Instructions to follow = What you give back should be exactly the lines from the one with "Task: Open the LLBS stock symbol" through the end of the data, without the pictures.

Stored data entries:
***
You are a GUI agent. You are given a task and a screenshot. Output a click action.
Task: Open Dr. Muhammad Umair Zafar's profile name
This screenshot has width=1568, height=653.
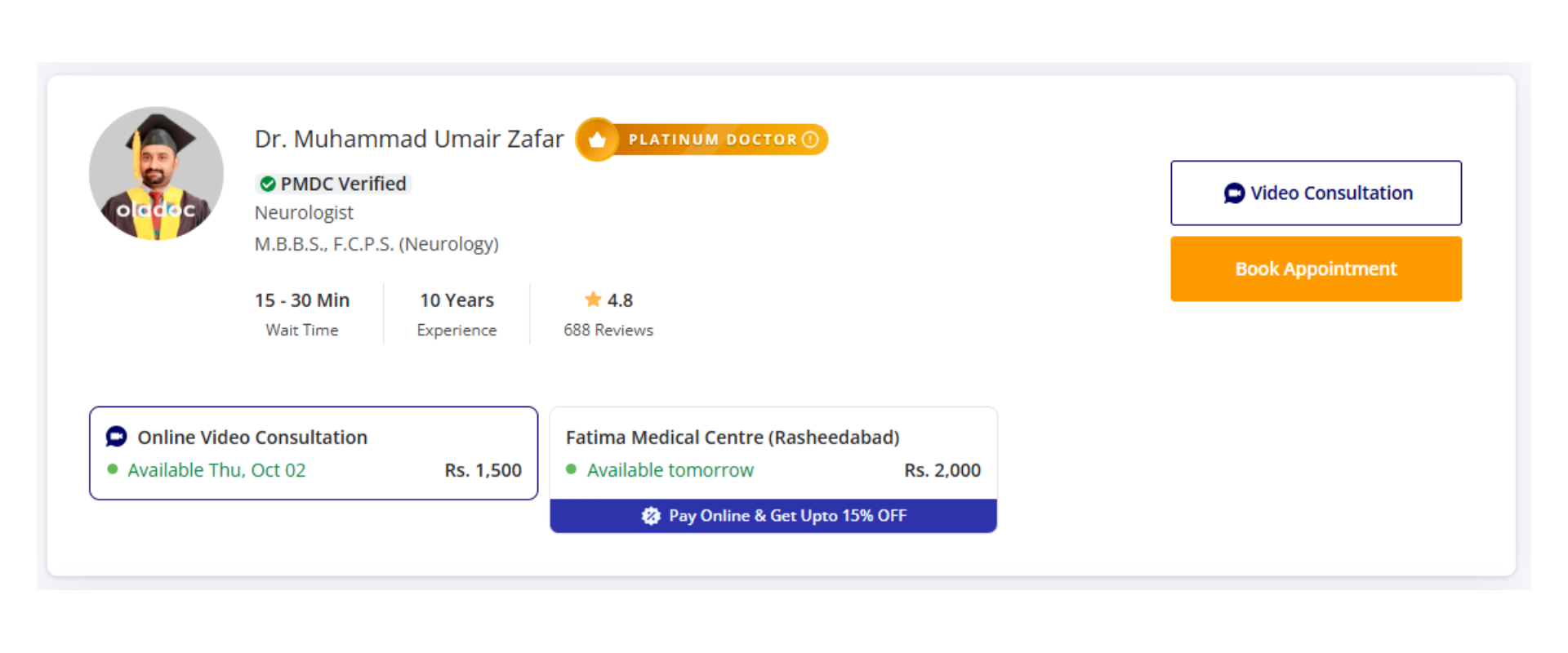click(409, 139)
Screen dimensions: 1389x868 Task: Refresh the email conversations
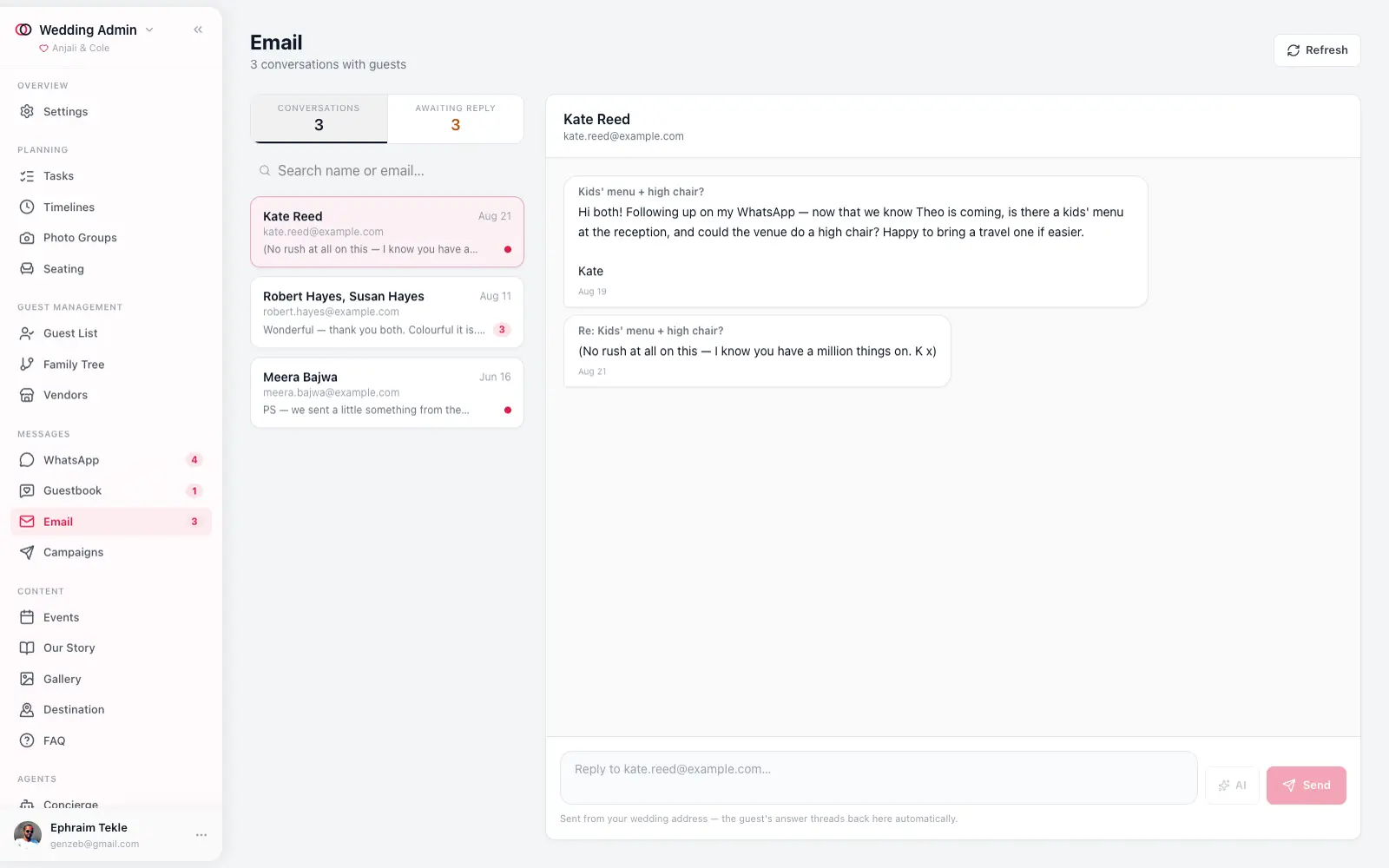click(x=1317, y=50)
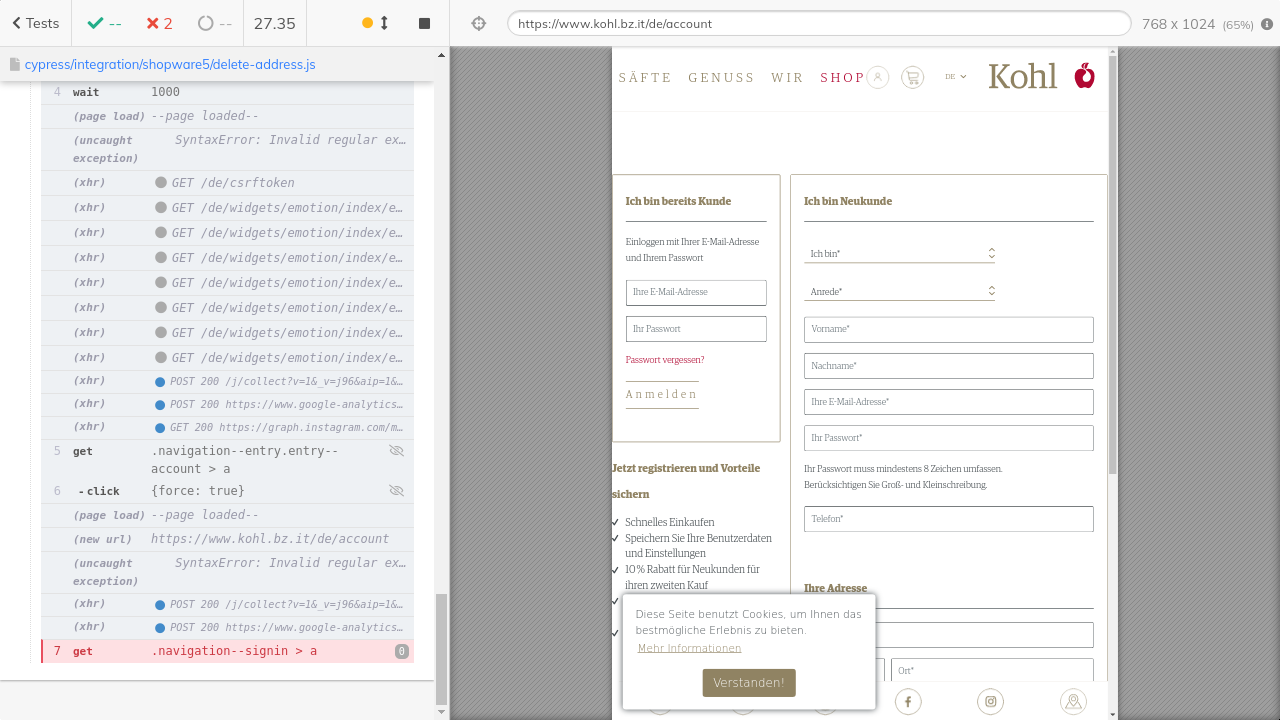Viewport: 1280px width, 720px height.
Task: Open the DE language selector
Action: (x=955, y=77)
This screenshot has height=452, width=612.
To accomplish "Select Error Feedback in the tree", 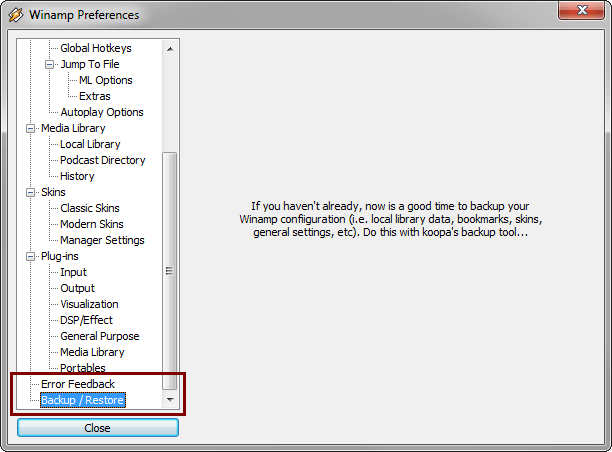I will 77,384.
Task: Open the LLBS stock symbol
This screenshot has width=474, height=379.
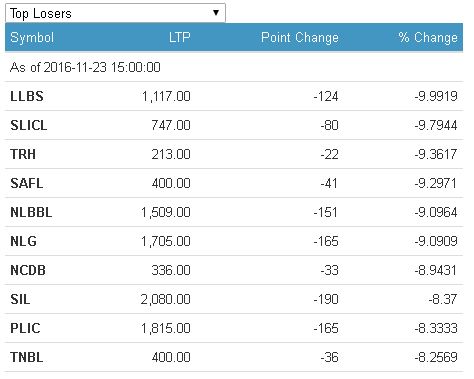Action: pos(27,96)
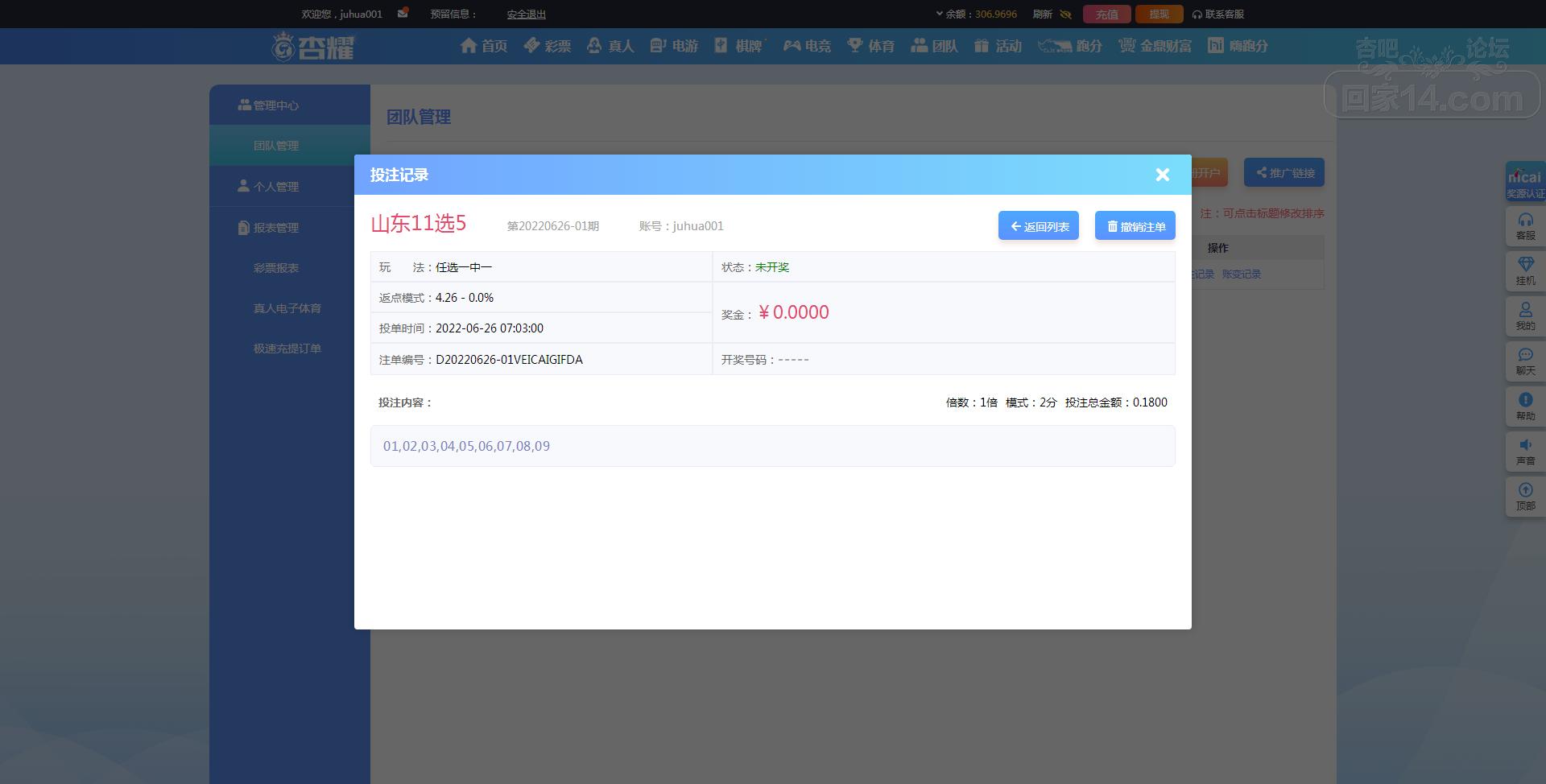This screenshot has width=1546, height=784.
Task: Expand the 余额 balance dropdown arrow
Action: (x=939, y=14)
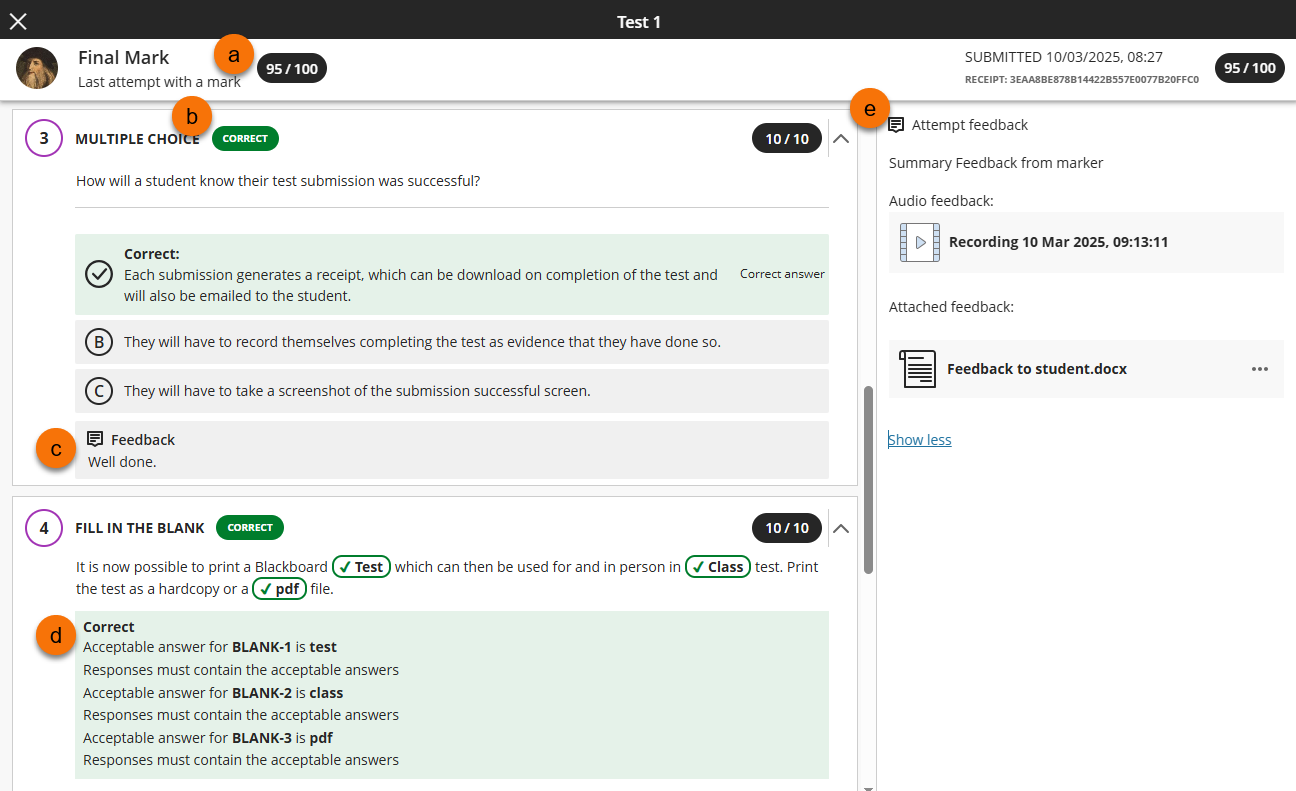The image size is (1296, 791).
Task: Click the question 4 number circle
Action: coord(44,528)
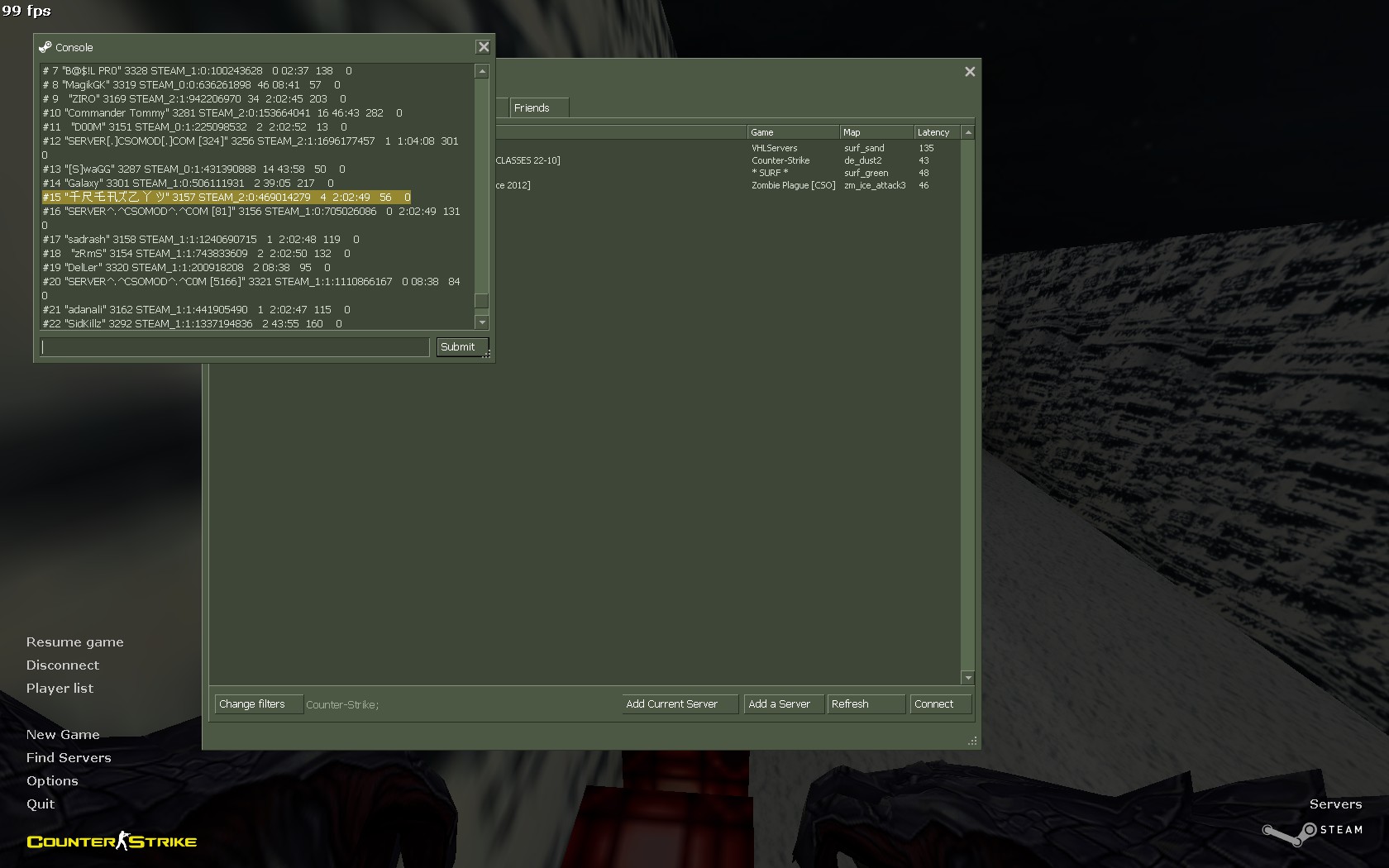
***
Your solution =
Task: Open the LLBS stock symbol
This screenshot has width=474, height=379.
Action: pos(27,96)
This screenshot has width=1546, height=784.
Task: Expand the 余额 balance dropdown arrow
Action: (x=939, y=14)
The image size is (1296, 791).
Task: Click the question 4 number circle
Action: coord(44,528)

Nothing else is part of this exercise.